Pain that he had caused her?

“I never wanted it to be this way.” Cassie’s voice was so soft and sad.

He tried to turn his head and look at her, but couldn’t. His body slid down and crashed onto the floor of the elevator beside Trace.

“You didn’t give me a choice.”

“Damn.” Cain’s impressed drawl. “I didn’t expect you to be so cold, Cassie.”

“Neither did he. And that was Dante’s mistake.”

Deep inside, the flames of the phoenix died away.

CHAPTER TWELVE

“He’s gonna be pissed when he wakes up.” Cain dropped Dante’s body in the cell—a reinforced cell that Cassie had never used before.

“I’ll deal with his anger,” Cassie said. And he could deal with hers. He’d been using her—all along. He’d never intended to help. He’d only wanted to kill.

It felt like the jerk had carved out her heart. Or maybe he’d just burned it out of her chest with his damn fire.

Cain glanced toward the chains. She saw his face tighten and knew he was remembering his own time with Genesis.

“You putting him in those?” he asked, voice flat.

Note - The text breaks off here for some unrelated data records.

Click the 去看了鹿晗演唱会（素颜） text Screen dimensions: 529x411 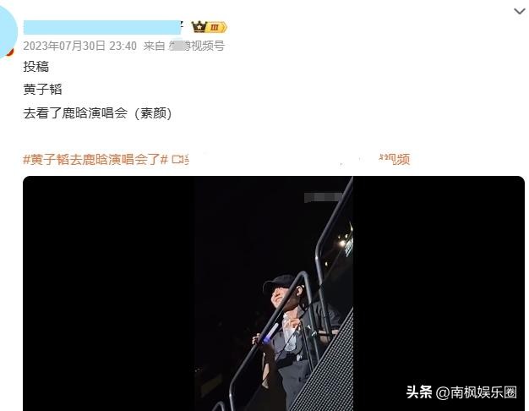coord(98,113)

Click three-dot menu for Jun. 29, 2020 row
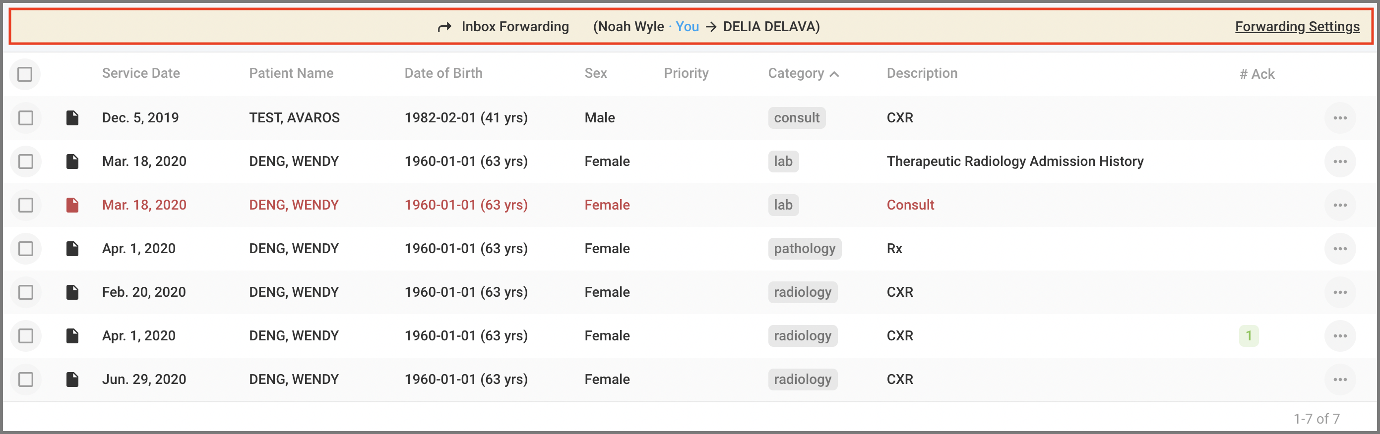coord(1339,379)
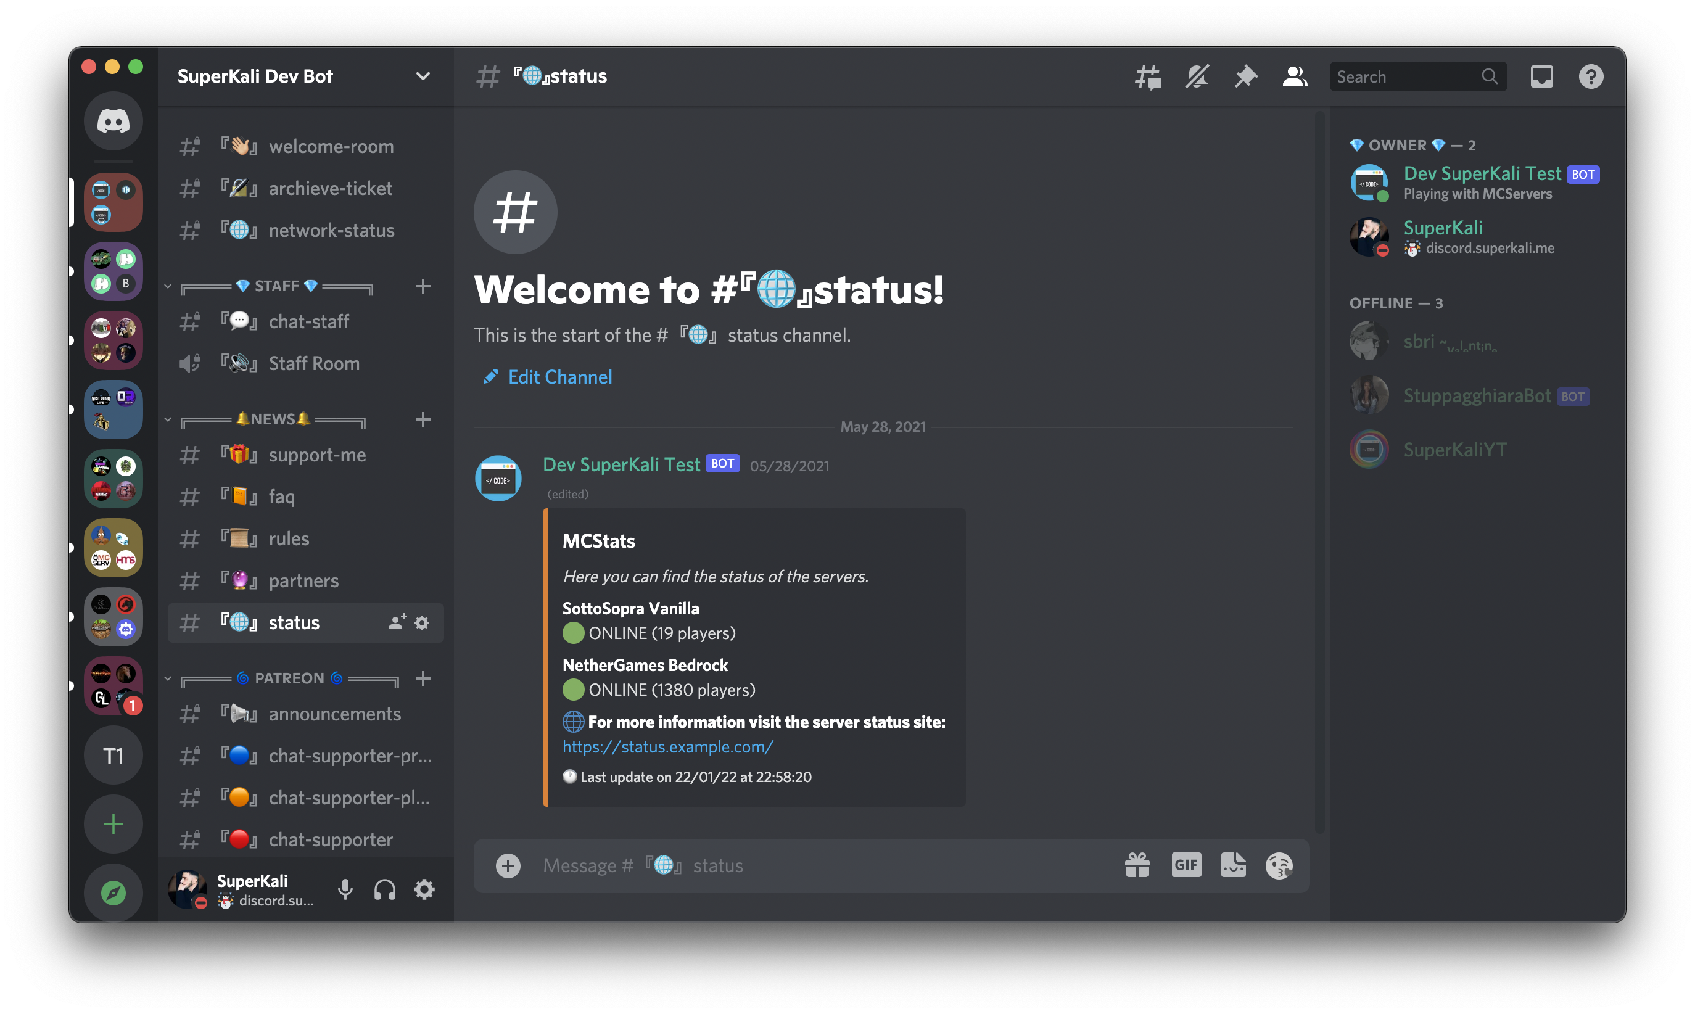Switch to the rules channel
Screen dimensions: 1695x1014
point(289,538)
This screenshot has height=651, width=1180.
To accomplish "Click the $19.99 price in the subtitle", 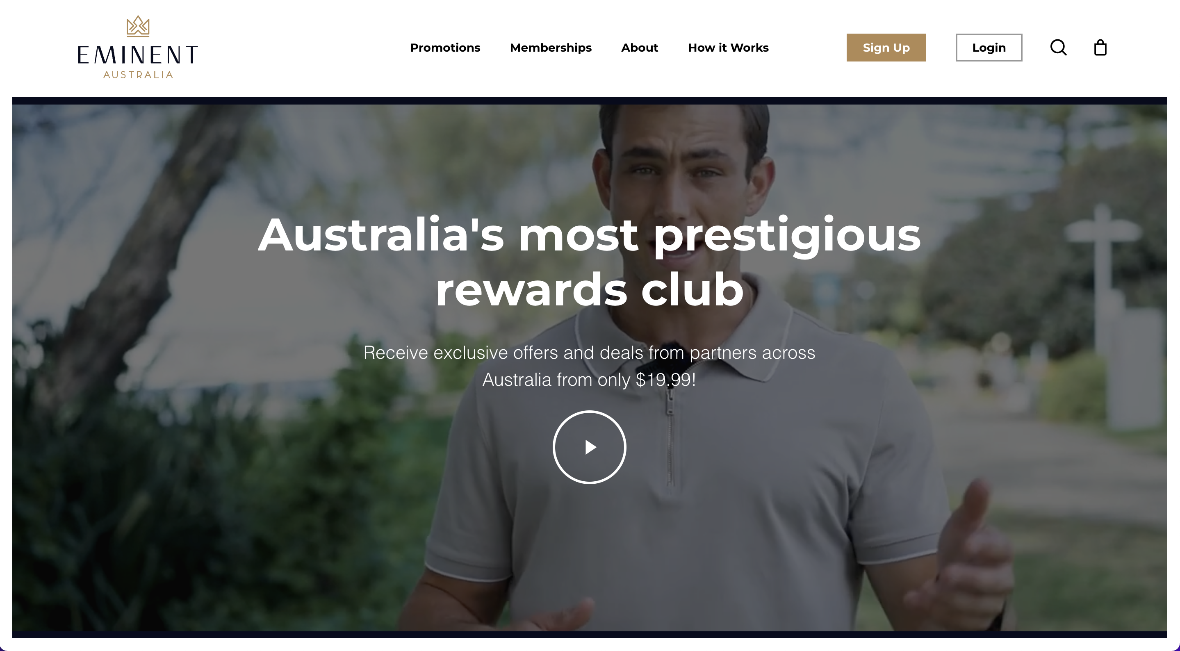I will pos(663,379).

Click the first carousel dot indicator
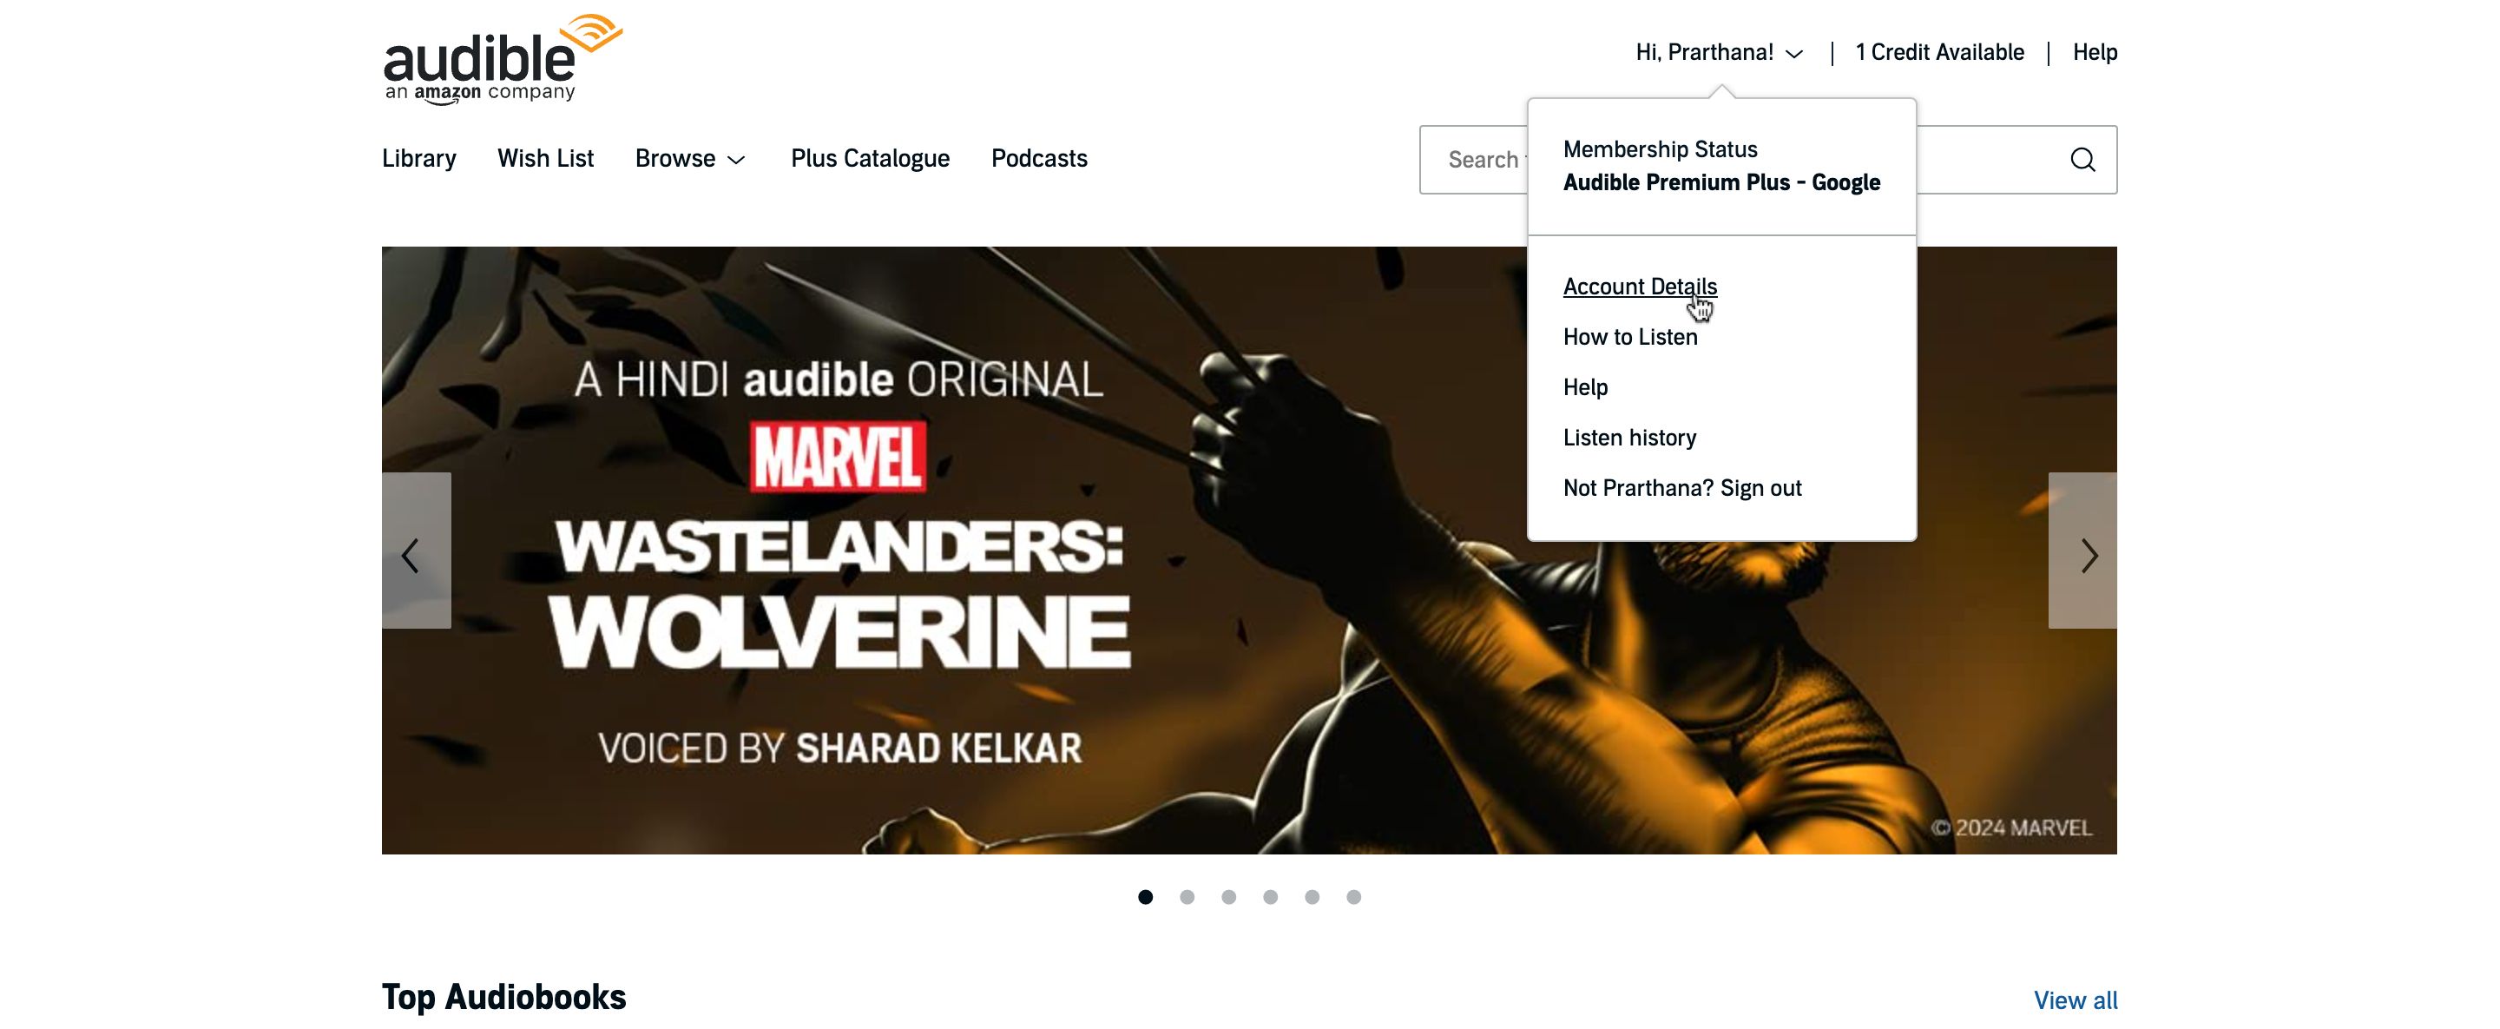tap(1145, 897)
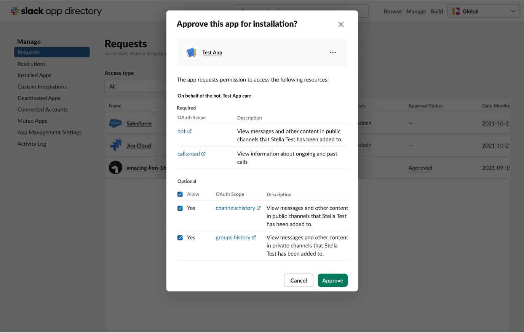This screenshot has width=524, height=333.
Task: Select the Jira Cloud app icon
Action: point(115,145)
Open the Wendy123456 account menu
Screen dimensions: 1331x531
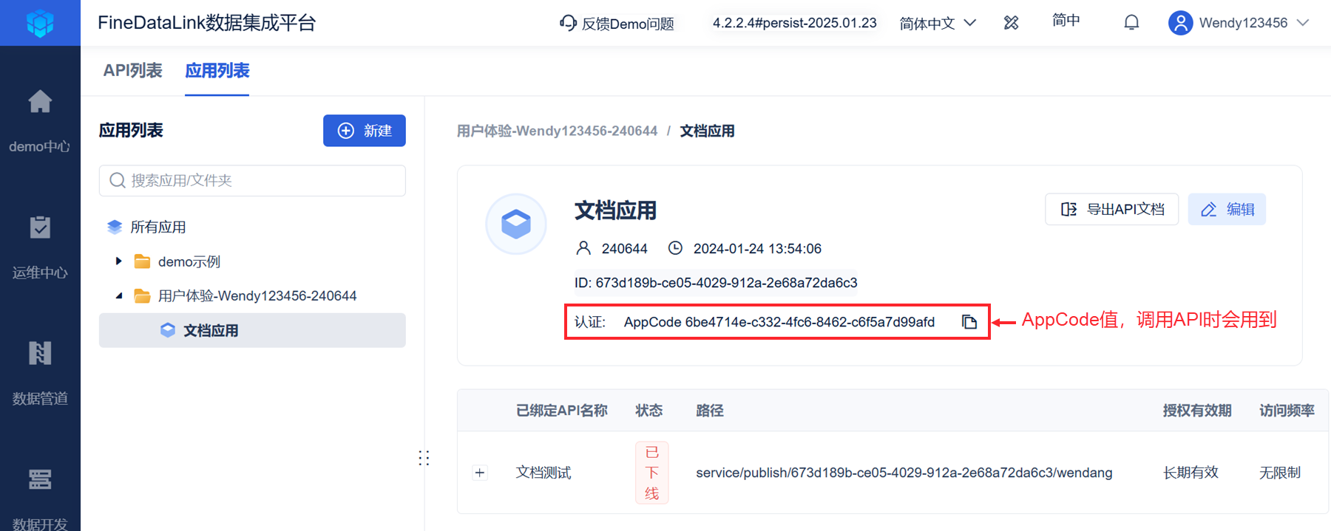coord(1239,23)
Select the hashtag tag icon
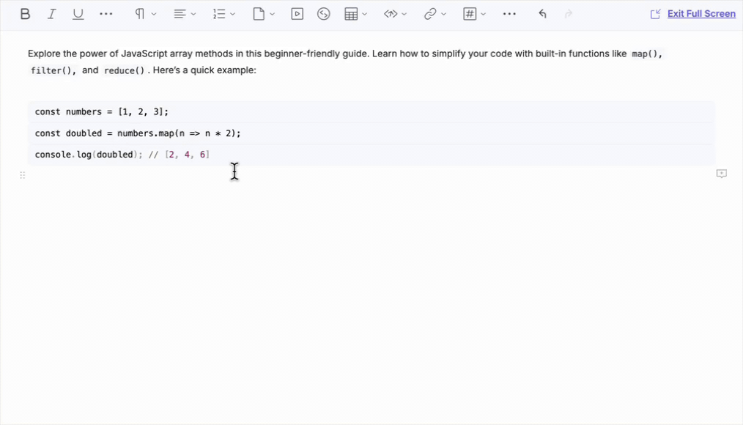This screenshot has height=425, width=743. point(470,13)
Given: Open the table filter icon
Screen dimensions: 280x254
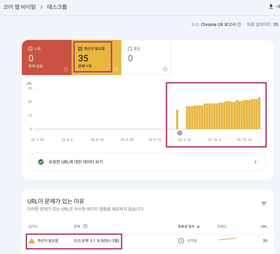Looking at the screenshot, I should (x=264, y=204).
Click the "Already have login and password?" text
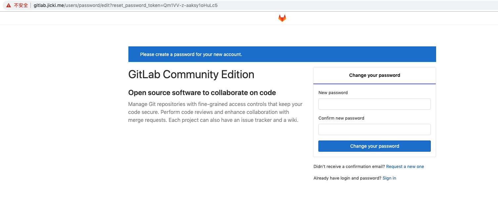Viewport: 498px width, 217px height. click(347, 178)
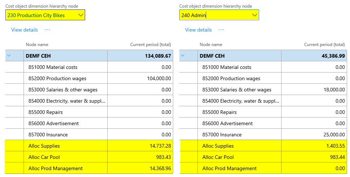Open the right panel more options ellipsis
350x177 pixels.
click(x=221, y=30)

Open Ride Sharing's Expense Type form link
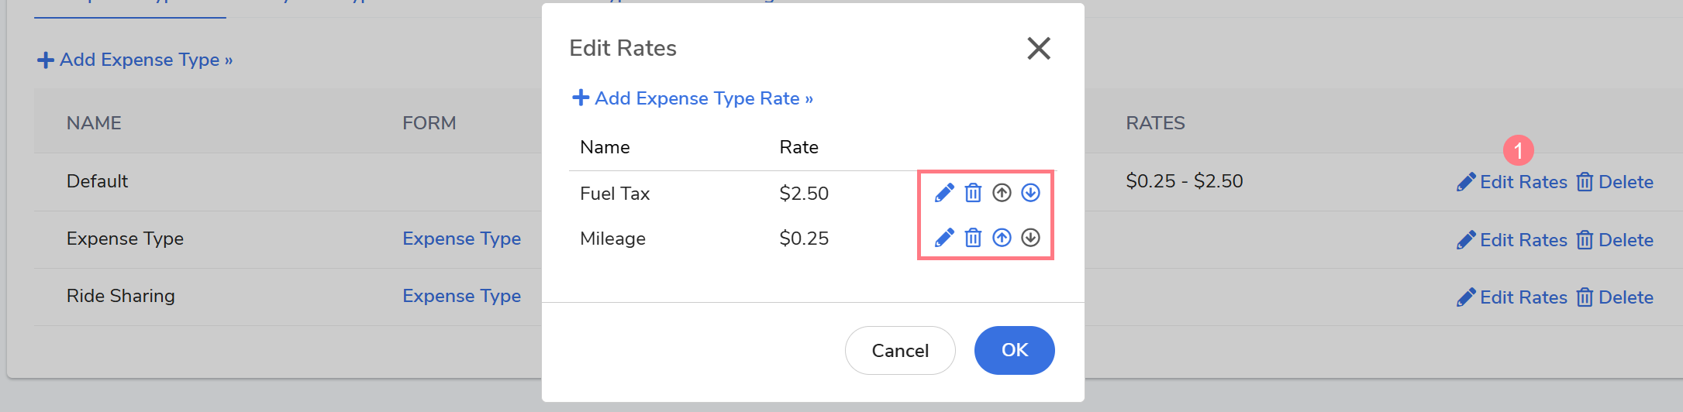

“No.” She’d never thought she would actually be the one locking Dante up. But she’d thought wrong. “The room will be secure enough. It’s fireproof. He won’t be getting out unless we let him out.”

Cain nodded.

Cassie glanced down at Dante once more. His eyelashes cast dark shadows beneath his eyes. His face was still tense and hard, even when he was unconscious. As if he never let down his guard.